Don't Let It Affect Your Speed Of Play
Before you tee off, you'll see a sign that lists the public golf course's ground rules. Among this list will be a suggested time limit per round. Keep this time in mind and adjust your speed of play accordingly. One way to avoid letting your business discussion affect your speed of play is to communicate while you're driving in the cart. This is preferable to standing at the tee box or on the green to discuss business, as doing so will slow down the length of time it takes you to complete your round.
Wave Others Through
If you find that your business discussion is stretching from the golf cart to the fairway or green, be vigilant about looking for golfers behind you.
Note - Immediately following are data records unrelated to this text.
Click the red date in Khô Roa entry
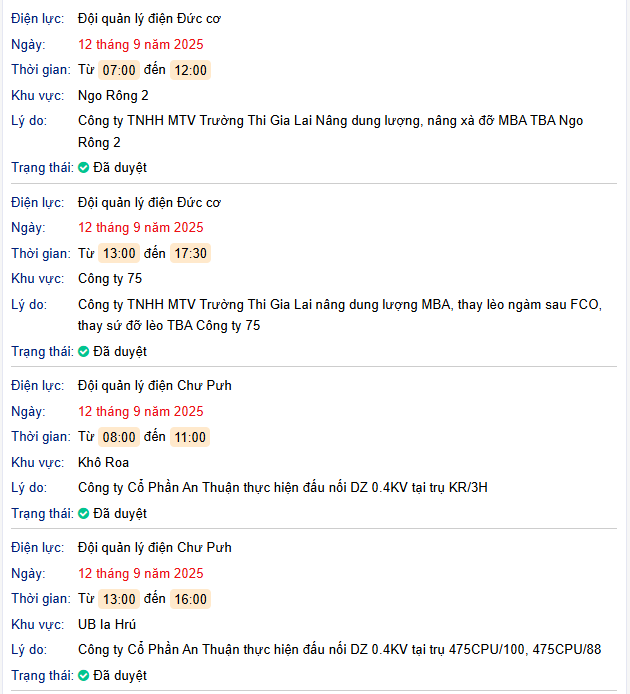The image size is (630, 694). [141, 411]
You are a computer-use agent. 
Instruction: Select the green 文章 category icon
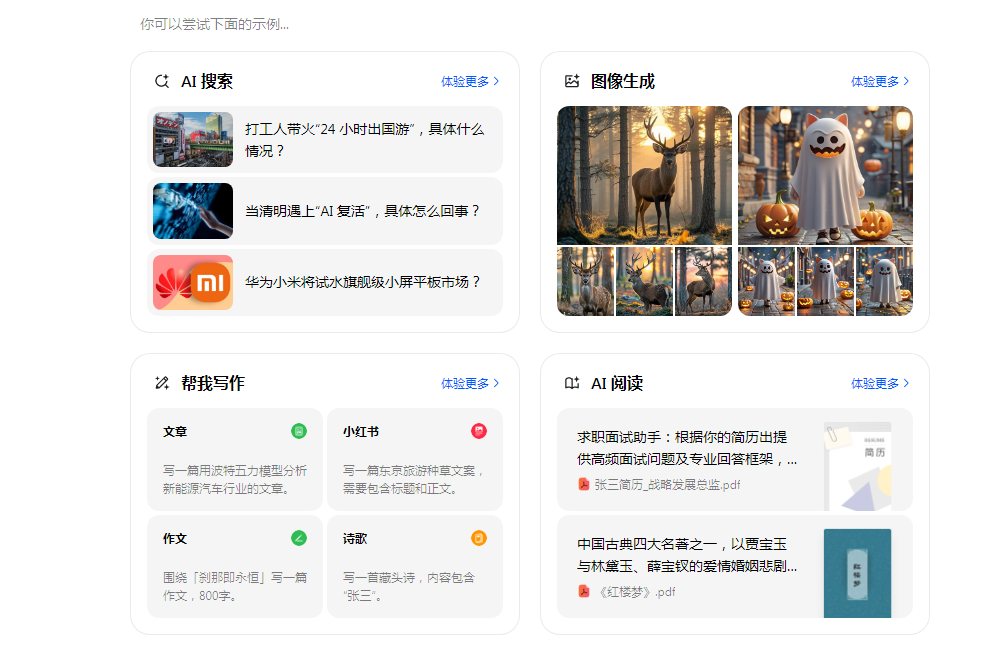click(298, 431)
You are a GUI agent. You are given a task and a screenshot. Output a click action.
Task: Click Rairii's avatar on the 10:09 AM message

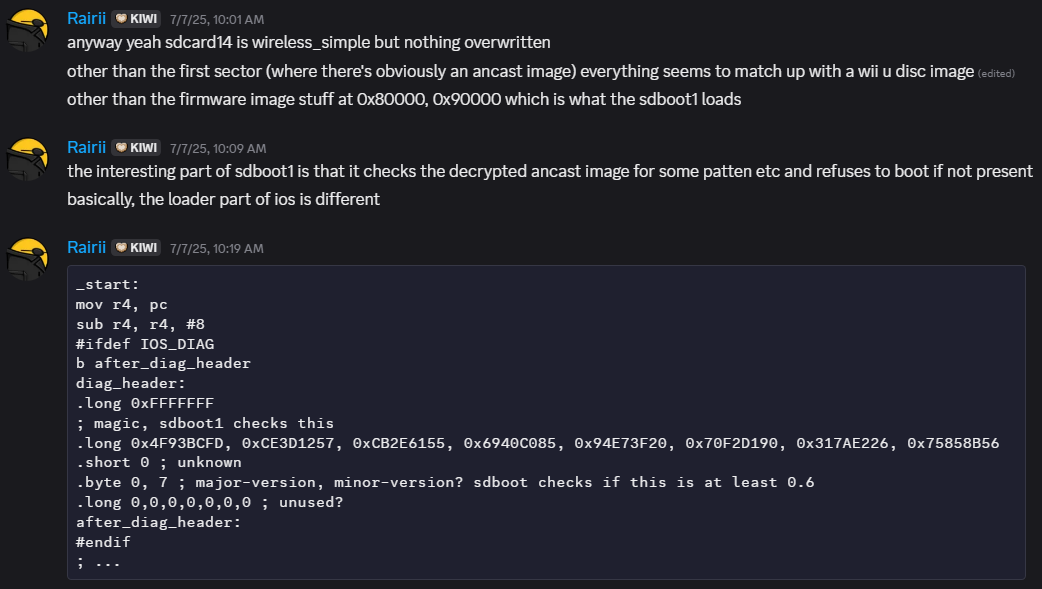point(27,159)
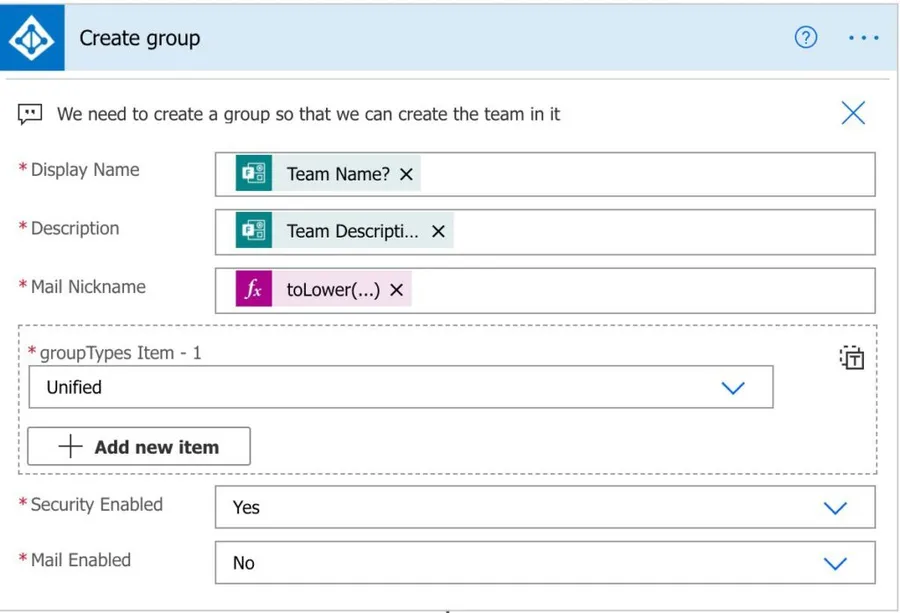
Task: Click the Azure AD connector icon
Action: (33, 39)

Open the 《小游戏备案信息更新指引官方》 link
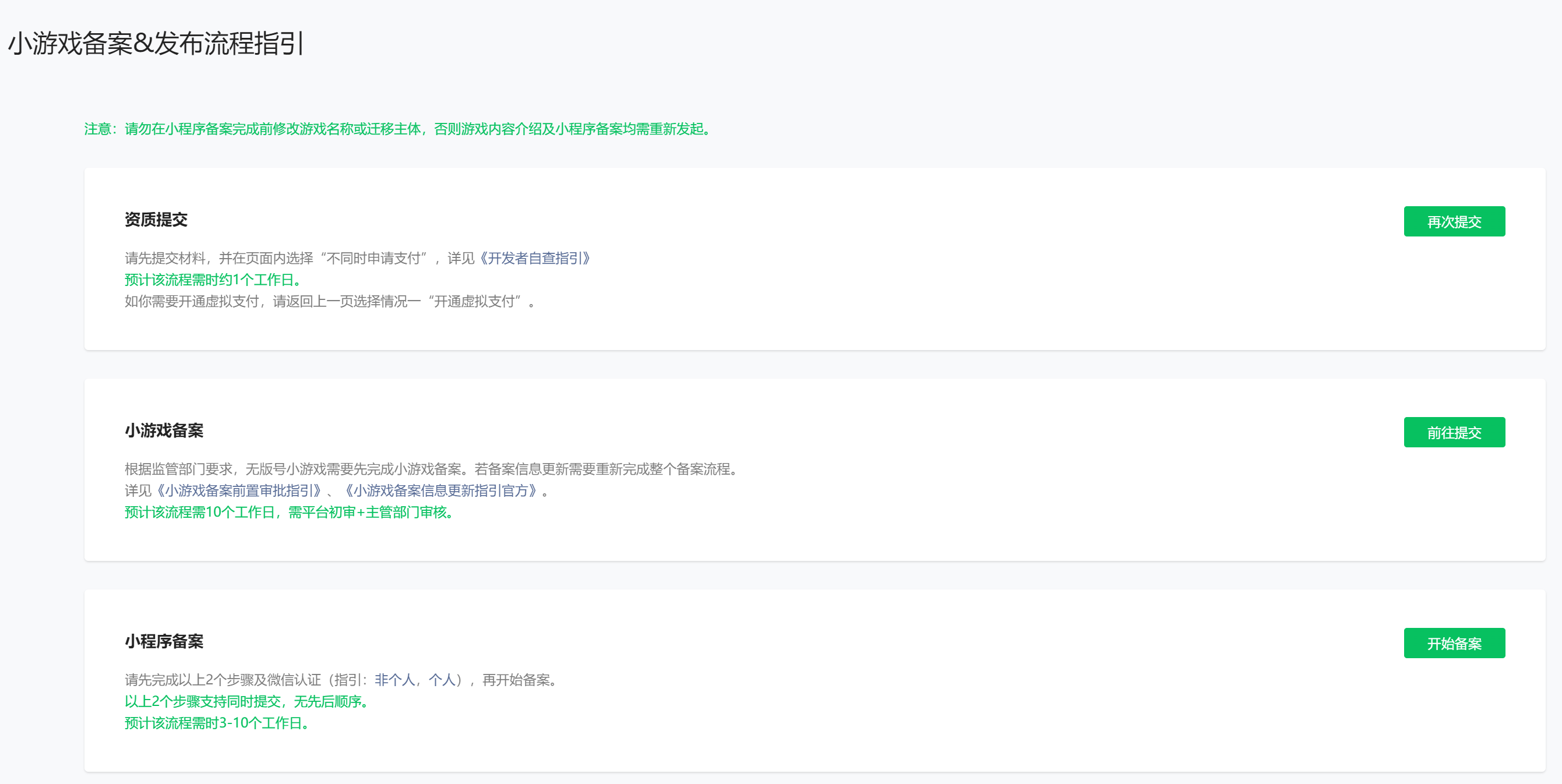pos(441,490)
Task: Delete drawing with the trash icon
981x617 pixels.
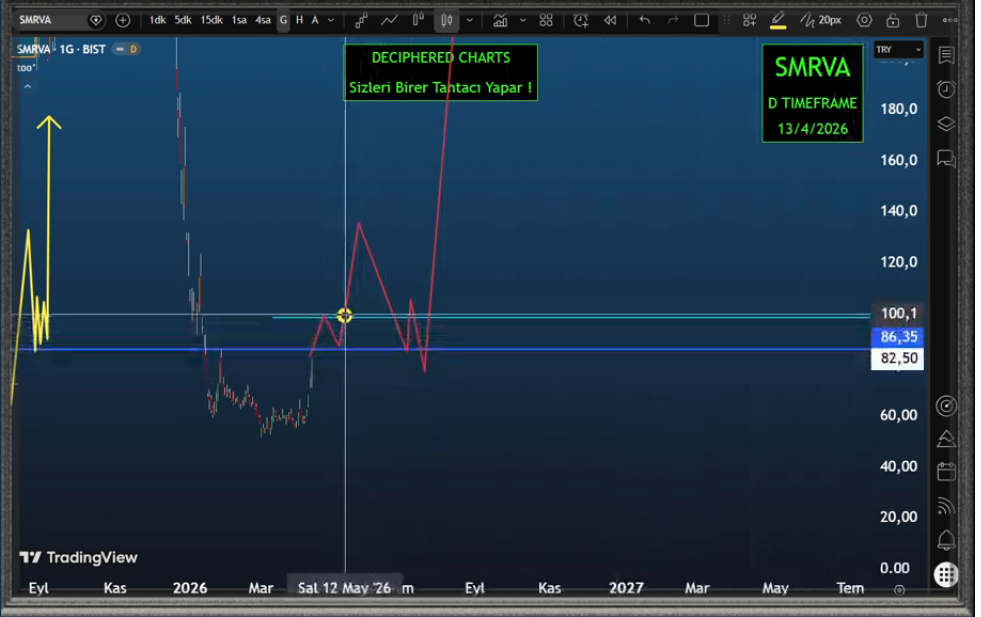Action: 921,20
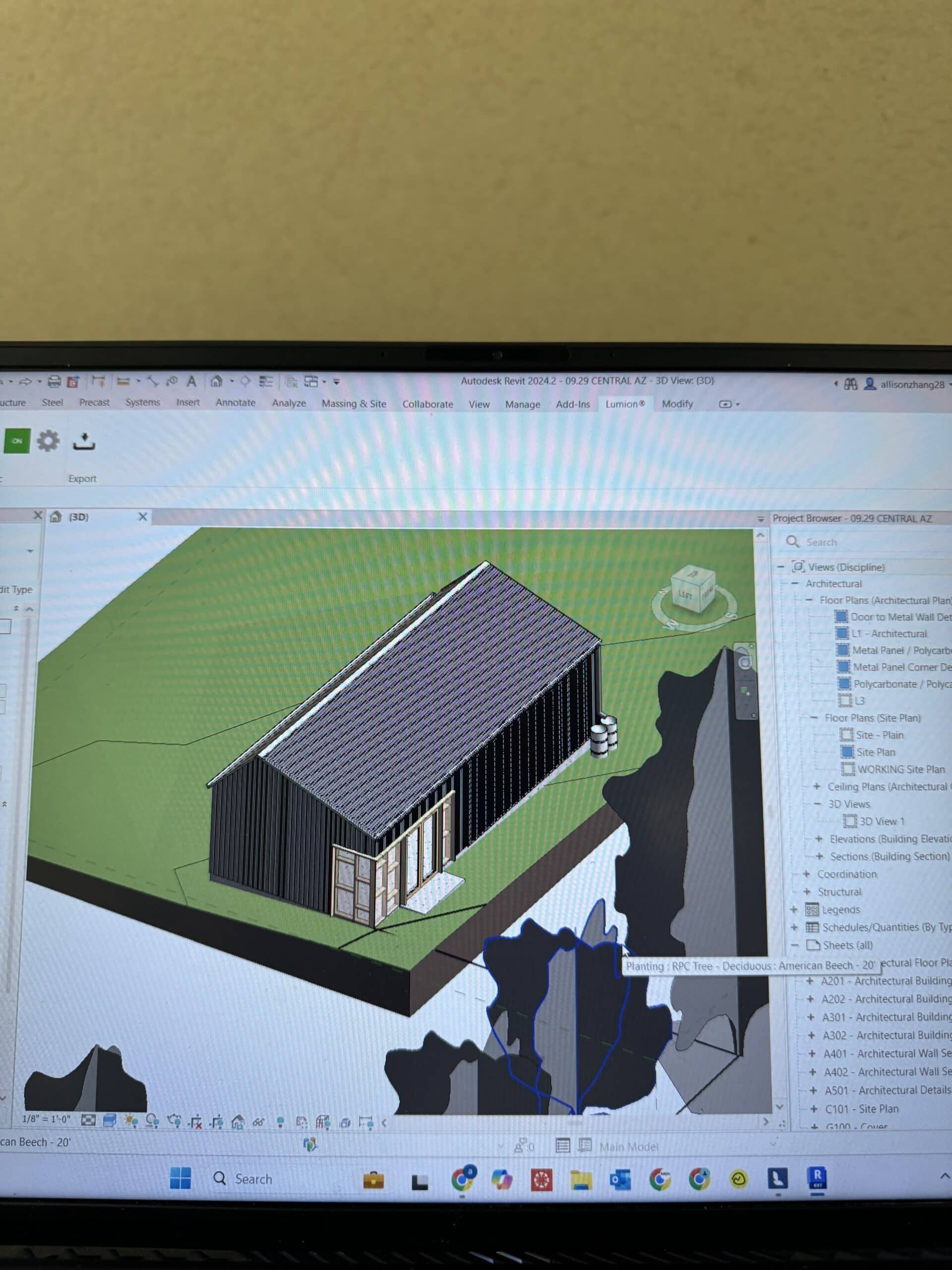Expand the Legends node
The width and height of the screenshot is (952, 1270).
[x=794, y=909]
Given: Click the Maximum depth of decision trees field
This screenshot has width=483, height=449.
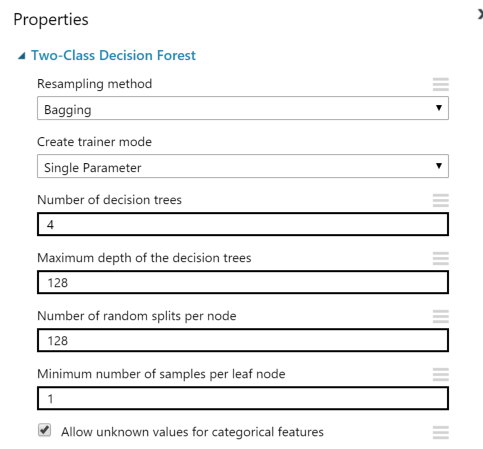Looking at the screenshot, I should (x=243, y=282).
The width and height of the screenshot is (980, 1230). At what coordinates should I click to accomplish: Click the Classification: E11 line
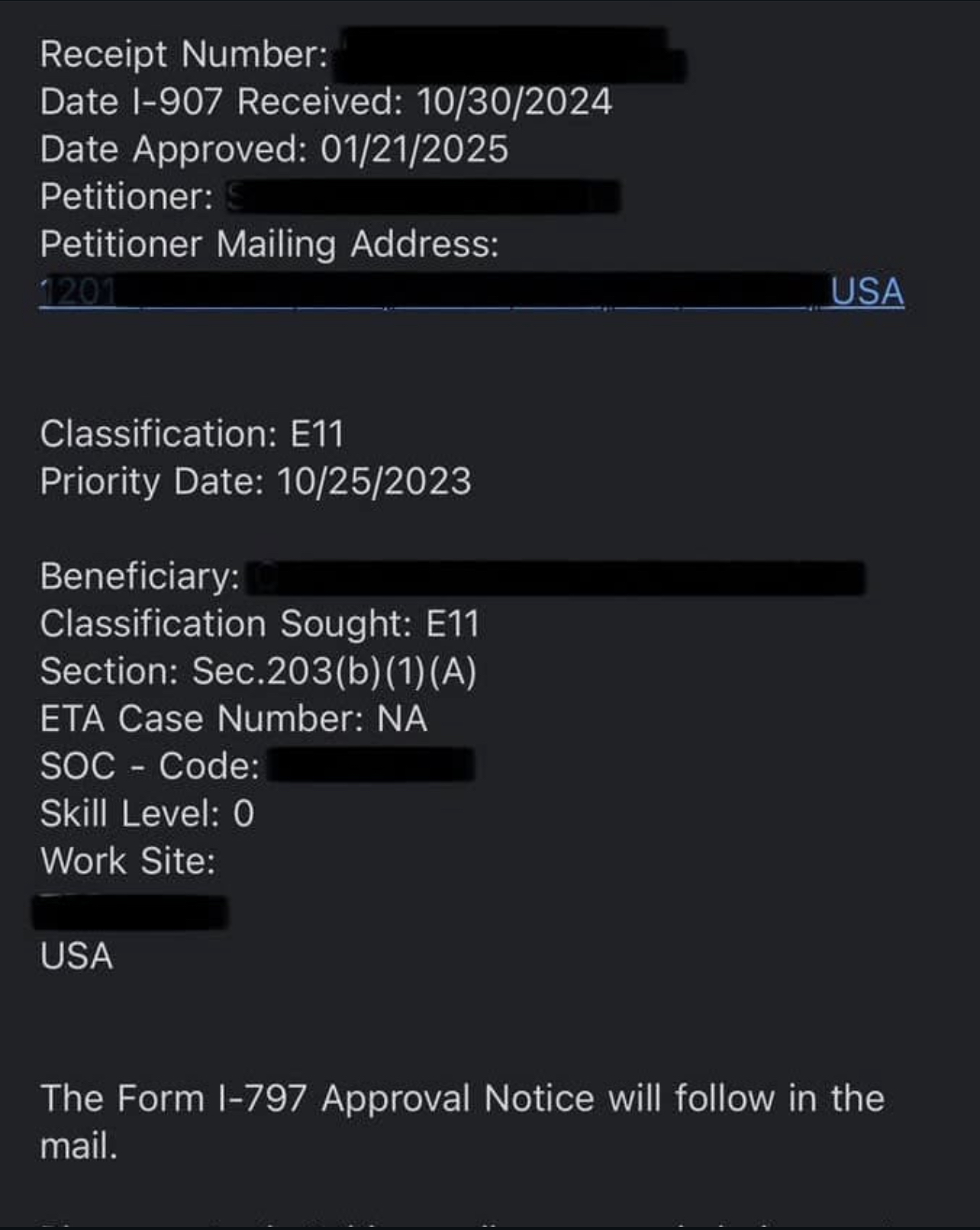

If you feel that they're faster because of your discussions, you can either stifle the business talk for a hole or two in order to get moving quickly, or simply wave the golfers through.
Have A Goal For Wrapping Up
Many golfers who conduct business during a round of play will make a goal about when to curtain their business discussion. Doing so means they'll simply be able to enjoy the sport after the business talk has wrapped up. For example, you might say, "Let's try to get this worked out by the ninth hole. That way, we'll have the back nine to just enjoy our games."
Continue The Discussion In The Clubhouse
If you aren't done your discussion at your pre-agreed time, there's a simple way to proceed. Play the rest of the round without talking business, as this will give you a chance to digest what you've been talking about, and then invite your colleague or client to the golf course's clubhouse for a snack or a drink after the round. In this environment, you can continue your discussion.